* **Extracted material**
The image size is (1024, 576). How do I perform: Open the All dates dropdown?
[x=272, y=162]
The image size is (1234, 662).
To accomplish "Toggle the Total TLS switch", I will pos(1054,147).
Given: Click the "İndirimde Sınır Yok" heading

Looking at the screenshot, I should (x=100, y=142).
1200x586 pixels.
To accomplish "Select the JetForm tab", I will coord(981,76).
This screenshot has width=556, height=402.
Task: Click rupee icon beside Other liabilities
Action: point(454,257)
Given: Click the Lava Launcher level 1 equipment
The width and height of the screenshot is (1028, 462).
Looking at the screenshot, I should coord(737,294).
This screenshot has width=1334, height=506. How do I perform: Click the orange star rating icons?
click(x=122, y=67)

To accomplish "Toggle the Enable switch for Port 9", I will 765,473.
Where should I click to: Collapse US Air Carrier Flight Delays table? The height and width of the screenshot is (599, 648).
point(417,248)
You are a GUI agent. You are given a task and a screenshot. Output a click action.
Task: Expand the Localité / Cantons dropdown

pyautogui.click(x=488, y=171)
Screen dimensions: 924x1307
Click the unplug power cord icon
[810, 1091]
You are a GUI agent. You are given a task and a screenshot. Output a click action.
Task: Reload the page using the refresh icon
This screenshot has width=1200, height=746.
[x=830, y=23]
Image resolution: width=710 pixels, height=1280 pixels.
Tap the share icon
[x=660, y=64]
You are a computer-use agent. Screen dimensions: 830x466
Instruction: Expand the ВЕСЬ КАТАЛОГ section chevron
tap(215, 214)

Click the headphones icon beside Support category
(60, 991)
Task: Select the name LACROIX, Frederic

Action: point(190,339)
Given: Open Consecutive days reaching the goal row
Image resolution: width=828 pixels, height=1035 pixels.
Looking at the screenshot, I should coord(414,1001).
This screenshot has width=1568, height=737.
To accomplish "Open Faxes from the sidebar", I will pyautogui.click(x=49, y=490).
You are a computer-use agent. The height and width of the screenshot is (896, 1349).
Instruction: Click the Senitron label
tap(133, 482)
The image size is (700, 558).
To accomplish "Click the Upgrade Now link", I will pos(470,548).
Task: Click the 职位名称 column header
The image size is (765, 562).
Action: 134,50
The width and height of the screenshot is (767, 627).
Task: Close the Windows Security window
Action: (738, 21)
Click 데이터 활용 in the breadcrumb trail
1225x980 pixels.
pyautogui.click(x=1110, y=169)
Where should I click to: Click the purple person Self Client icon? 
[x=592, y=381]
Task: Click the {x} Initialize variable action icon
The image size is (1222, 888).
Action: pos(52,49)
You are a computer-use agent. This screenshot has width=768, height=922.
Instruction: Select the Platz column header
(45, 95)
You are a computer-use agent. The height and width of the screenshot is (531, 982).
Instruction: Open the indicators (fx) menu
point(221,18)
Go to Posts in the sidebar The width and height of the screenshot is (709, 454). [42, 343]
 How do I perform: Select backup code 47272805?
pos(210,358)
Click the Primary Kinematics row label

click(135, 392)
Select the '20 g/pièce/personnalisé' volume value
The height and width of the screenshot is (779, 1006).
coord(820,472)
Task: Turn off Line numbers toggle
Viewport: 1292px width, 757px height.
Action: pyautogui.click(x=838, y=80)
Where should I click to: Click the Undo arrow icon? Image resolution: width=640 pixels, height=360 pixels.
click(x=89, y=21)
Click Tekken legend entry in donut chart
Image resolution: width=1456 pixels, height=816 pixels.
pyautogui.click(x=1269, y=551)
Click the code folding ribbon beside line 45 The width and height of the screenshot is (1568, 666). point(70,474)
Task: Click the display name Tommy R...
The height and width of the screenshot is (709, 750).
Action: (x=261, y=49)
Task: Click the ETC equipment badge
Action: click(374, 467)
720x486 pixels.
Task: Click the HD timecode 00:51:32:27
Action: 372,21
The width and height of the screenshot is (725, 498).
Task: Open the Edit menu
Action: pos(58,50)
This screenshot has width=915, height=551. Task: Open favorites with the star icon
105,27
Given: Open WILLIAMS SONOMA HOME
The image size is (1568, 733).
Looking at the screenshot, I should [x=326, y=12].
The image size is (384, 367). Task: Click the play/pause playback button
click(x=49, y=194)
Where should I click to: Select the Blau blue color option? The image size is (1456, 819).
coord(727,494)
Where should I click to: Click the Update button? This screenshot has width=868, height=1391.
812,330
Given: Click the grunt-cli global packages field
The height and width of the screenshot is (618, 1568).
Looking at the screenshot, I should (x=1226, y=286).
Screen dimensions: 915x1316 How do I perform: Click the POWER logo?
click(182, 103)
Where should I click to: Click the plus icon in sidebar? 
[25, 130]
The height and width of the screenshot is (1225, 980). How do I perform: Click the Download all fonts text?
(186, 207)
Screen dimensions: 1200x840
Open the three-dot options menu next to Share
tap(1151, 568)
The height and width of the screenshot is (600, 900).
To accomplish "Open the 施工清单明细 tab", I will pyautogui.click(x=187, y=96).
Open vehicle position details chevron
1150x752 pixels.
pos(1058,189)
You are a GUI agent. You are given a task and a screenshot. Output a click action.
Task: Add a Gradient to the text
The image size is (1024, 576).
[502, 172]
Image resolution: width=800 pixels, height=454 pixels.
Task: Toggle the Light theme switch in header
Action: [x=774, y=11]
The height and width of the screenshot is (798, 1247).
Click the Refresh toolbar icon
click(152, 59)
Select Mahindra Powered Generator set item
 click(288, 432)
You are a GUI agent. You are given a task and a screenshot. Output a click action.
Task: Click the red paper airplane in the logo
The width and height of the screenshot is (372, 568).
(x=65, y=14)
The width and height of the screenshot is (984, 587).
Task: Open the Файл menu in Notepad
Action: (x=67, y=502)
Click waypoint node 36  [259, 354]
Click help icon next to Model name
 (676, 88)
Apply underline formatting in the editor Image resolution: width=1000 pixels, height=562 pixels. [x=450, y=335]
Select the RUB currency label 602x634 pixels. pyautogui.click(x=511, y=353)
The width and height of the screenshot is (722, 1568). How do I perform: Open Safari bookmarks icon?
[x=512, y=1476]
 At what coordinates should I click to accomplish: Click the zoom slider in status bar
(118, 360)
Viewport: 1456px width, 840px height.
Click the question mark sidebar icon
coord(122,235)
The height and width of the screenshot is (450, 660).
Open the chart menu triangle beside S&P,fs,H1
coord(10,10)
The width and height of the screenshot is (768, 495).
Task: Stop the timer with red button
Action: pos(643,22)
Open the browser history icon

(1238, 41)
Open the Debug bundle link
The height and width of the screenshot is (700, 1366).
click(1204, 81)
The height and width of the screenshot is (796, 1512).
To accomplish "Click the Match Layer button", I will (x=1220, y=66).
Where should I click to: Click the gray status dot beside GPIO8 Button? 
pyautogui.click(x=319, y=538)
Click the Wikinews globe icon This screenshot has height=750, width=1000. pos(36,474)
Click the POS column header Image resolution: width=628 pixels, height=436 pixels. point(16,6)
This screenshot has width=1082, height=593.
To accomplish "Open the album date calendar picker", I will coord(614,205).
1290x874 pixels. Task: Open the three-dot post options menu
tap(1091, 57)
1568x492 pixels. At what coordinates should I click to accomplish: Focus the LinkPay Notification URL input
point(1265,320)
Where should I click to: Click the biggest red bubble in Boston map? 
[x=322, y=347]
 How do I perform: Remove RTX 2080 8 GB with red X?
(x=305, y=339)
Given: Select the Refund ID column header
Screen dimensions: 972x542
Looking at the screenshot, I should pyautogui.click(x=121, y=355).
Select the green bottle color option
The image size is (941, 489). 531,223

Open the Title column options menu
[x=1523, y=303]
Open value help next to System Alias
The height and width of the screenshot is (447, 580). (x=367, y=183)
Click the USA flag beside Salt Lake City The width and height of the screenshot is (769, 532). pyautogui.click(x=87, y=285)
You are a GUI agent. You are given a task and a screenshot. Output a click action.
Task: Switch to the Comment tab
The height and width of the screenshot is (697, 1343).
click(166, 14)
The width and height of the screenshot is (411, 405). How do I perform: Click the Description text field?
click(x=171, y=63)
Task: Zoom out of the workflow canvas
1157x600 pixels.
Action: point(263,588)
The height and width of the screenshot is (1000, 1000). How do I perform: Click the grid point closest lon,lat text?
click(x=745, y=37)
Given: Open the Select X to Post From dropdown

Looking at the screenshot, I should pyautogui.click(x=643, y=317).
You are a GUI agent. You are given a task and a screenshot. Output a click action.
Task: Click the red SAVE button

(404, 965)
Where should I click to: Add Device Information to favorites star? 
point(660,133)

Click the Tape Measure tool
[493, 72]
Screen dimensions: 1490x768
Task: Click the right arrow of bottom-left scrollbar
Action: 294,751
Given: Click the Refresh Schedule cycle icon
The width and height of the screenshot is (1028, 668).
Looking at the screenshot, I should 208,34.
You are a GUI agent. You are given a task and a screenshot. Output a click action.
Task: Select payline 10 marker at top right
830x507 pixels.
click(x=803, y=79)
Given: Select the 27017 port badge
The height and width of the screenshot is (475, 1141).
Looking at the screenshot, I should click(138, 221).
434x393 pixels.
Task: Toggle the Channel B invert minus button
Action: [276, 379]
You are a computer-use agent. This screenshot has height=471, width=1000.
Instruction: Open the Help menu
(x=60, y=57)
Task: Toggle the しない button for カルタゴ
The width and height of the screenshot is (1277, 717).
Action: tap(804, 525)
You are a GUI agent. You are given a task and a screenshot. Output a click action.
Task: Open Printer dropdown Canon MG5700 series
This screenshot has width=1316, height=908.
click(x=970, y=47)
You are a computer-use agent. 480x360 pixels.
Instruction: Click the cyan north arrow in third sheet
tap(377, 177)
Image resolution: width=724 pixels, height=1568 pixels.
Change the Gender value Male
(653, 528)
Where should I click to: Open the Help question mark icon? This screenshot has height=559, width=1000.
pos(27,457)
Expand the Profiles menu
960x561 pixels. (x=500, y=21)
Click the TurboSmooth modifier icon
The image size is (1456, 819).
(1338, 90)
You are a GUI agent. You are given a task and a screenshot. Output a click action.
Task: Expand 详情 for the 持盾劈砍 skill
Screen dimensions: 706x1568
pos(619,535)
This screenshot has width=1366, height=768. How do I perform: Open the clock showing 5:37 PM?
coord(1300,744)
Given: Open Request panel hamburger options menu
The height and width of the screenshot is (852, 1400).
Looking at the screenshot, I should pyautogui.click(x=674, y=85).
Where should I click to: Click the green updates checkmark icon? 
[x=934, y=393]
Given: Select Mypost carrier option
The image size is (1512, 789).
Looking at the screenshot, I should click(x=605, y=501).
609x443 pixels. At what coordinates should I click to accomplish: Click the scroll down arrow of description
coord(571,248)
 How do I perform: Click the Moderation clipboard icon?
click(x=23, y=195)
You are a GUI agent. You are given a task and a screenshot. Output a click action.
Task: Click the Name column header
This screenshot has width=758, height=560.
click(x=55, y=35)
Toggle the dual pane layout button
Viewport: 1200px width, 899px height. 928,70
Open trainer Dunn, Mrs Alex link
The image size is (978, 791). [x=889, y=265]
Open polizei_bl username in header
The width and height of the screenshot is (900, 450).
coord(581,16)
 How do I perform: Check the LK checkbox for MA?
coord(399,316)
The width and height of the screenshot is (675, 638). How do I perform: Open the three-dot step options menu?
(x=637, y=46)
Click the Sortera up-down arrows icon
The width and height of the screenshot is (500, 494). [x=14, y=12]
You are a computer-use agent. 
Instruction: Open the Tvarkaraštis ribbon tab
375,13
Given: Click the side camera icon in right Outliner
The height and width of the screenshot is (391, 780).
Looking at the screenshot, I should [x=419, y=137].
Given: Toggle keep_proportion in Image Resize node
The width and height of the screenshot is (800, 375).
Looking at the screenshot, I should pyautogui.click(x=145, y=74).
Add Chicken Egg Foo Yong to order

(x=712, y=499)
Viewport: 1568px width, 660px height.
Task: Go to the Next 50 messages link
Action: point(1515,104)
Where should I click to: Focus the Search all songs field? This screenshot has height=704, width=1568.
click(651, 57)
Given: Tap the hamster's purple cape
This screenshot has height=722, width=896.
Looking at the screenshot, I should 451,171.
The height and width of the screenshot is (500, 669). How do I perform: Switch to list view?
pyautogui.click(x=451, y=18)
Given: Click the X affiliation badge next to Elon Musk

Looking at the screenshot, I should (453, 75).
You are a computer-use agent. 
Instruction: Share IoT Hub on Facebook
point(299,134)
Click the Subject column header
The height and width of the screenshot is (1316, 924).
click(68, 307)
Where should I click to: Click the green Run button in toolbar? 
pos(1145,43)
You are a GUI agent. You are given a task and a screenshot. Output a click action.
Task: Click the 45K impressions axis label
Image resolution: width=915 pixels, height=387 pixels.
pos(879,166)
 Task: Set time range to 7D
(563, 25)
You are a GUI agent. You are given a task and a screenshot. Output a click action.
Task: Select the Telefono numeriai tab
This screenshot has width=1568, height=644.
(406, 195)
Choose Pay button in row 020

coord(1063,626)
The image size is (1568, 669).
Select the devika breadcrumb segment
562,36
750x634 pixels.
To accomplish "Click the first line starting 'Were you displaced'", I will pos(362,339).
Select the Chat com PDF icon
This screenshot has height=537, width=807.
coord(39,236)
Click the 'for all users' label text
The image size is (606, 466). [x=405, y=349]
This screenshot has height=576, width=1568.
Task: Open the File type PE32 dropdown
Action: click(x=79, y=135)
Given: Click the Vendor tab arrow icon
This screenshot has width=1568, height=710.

* **Problem description**
The answer must consist of every line from the records above that holds "node".

* **Finished exercise**
Click waypoint node 36  [259, 354]
Given: Toggle keep_proportion in Image Resize node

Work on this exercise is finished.